Is Google's Chrome OS a Threat to Free Software?
Google last week announced the existence of a project that will bring its own operating system to netbook computers in the second half of 2010. The Google Chrome OS, which appropriately shares a name with the company's infant web browser, will be optimized for cloud computing (running applications online, rather than from locally installed software). But while the Chrome OS itself will be open sourced later this year, web applications like Google Docs and Facebook sometimes don't even allow users ownership of their data, let alone the source code. Like Microsoft before it, Google has the strength to force industry-wide changes, and if it pushes users towards closed network services, we might all lose.
Having tested the waters with its mobile OS, Android, Google is plunging into the desktop environment—territory Microsoft has dominated for two decades. Google chose the name Chrome very deliberately. They don't fear consumers' confusion between their operating system and their browser. By building a new, minimal OS on top of the Linux kernel, the primary application of which will be the Chrome browser, Google is intentionally eliminating the distinction between the two products. In their own words, "It's our attempt to re-think what operating systems should be," and it's the first step in their strategy to move users into a primarily network-hosted operating environment.
Much like Microsoft, who muscled Windows XP onto netbooks in the past year, Google's tremendous user base and market share puts them in a position to force changes and shift the entire industry, changing users' behavior along with it. Google has said that in Chrome OS, "most of the user experience takes place on the web." Such a platform with little functionality outside the browser will encourage users to adopt network services.
With an open source OS like Linux and free open source software like Firefox, Thunderbird, OpenOffice.org, and Audacity, users have the option to operate in a completely free environment. However, network services often run on proprietary code that is never distributed to the user, let alone open to him. In many web applications, users have no access to code, and even often have limited access to their own data.

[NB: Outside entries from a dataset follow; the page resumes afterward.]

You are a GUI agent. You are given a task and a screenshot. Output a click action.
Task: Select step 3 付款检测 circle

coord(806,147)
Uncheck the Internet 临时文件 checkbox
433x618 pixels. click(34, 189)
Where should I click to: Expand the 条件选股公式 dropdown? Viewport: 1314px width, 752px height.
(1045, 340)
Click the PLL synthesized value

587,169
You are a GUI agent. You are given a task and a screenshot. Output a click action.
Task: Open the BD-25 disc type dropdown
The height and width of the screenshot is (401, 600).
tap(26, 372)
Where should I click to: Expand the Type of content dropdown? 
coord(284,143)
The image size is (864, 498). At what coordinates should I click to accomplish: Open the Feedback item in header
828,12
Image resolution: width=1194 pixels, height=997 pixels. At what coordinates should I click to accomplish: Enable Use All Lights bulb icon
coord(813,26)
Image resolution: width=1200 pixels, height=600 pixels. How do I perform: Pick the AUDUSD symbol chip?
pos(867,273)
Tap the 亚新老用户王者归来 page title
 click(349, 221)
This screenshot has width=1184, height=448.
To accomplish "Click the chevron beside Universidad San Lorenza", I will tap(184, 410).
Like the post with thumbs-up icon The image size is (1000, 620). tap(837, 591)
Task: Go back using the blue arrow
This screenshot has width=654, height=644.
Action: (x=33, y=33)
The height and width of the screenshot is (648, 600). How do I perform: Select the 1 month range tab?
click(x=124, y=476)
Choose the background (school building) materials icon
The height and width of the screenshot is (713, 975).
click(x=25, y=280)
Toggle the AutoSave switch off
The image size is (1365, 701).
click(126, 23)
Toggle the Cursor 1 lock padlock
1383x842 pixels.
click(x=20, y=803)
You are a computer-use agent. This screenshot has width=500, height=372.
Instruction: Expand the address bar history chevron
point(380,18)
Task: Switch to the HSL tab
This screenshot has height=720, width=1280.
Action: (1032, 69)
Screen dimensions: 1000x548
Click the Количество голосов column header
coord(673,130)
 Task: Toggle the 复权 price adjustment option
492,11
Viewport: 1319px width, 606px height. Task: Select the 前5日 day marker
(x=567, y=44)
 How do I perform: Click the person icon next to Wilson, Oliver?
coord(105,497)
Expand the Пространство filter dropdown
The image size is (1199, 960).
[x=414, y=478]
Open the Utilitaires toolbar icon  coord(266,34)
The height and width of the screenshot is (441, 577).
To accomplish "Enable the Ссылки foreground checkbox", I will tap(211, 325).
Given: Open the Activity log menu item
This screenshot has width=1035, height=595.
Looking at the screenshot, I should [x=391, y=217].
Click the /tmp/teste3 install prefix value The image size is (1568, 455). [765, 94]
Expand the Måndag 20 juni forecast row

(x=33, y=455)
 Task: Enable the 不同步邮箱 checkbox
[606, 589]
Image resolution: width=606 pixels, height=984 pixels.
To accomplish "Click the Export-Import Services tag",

Speaking at the LibrePlanet free open source software conference in Boston this past March, programmer and free software activist Mako Hill told the audience, "Increasingly, people are using software they don't have access to. They're using software they can't change and can't control. [...] This represents an important shift between users and their software." It's a shift in control over one's private data away from users and to service providers.
So although switching away from Microsoft's proprietary Windows OS or Apple's OS X to the open source Google Chrome is a move towards free software, by compelling users to move their data and their computing off their own devices and software, and onto closed network services, the Chrome OS ultimately threatens to reduce users' computing freedom.
Opening the Cloud
Understanding the threat to free computing, several groups have released guidelines for and are working towards opening up software as a service. First among them, the GNU Affero General Public License, patches a loophole in the GPL that allows one to host GPL licensed works online without providing access to the source code. The GPL requires source code and documentation to be distributed with software, but because web applications don't need to be distributed in the first place, hosts may be exempt from GPL requirements. The AGPL is compatible with the GPL and requires providers to give users access to source code of network services.
- Use the AGPL
- Develop distributed software and data deployment
- Allow users free access to software customizations
- Users should control their own data and be able to move it to other services
The relatively recently released Open Cloud Manifesto is a short document that, like the Franklin Street Statement, sets loose guidelines for creating an open cloud computing environment. While it clearly expresses the need for open standards, data portability and access to user control, it lacks depth and details.
Free (as in freedom) access to network services software will be an increasingly important issue for everyday computer users as more people relinquish control over their data and computing environments to the cloud. A free OS like Chrome may seem to benefit the free software movement, but as it pushes users to adopt software as a service, Google's model will challenge the open source community. Guidelines and suggestions like the Franklin Street Statement and Open Cloud Manifesto are a good start, but unless developers produce compelling open services to challenge the popularity of proprietary ones, users will lose out in the end.